One of the clubs in Maryland uses hay bales. They work great. They have to be packed really tight to work well, which means that they will be heavy.
One of the public ranges here uses excelsior bales from Saunders. They work great as long as they are packed tight. But break on of the bands and they are useless. I understand that they are pretty expensive too.
On either, you have to be careful to not shoot the seams between bales. Arrows go right through.

Allen


----------



## 4 Fletch (Jan 25, 2014)

I just changed bales last weekend. 

Archer advice 1. Horse farmer friend suggested I buy old bales to save money. I saved money all right... the bales were difficult to move with rotting twine and fell apart fast. These straw bales are new. 

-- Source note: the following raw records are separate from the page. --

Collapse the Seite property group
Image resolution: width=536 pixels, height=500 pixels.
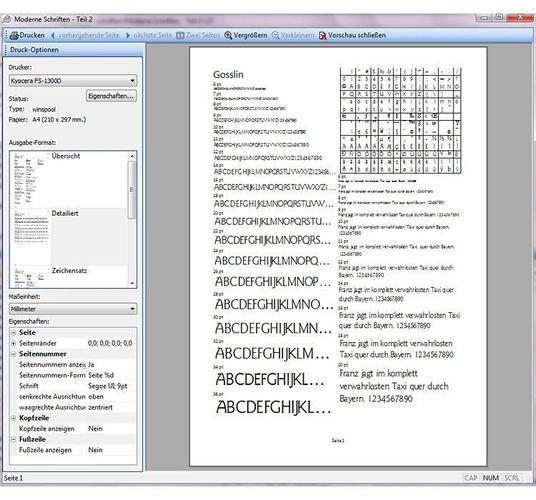[13, 333]
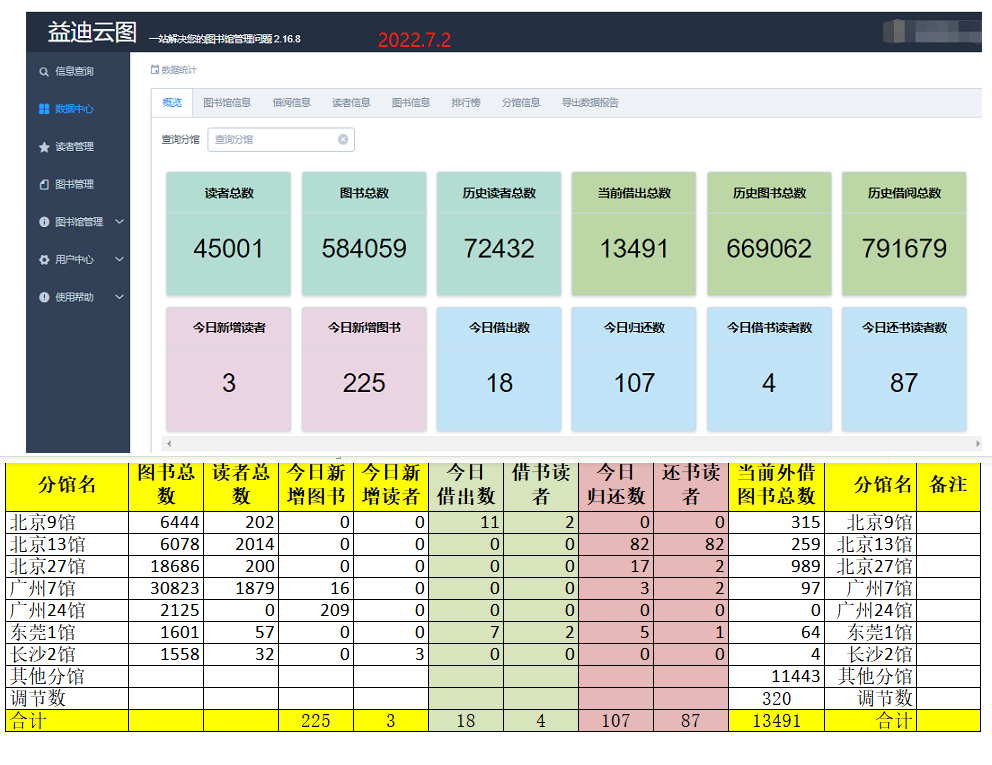Click the 益迪云图 logo title
The image size is (992, 765).
92,33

Archer advice 2. Place bales end facing out so you don't have to buy twice as many bales... and your 300fps compound arrows stand a chance against the chain link fence top rail and post backstop when (not if) you miss your target :embara: ...even if the only time you miss is when sighting in your bow after changing strings. 

Farmer trick -- put the bales side down; NOT twine down or the twine rots first and the bales fall apart.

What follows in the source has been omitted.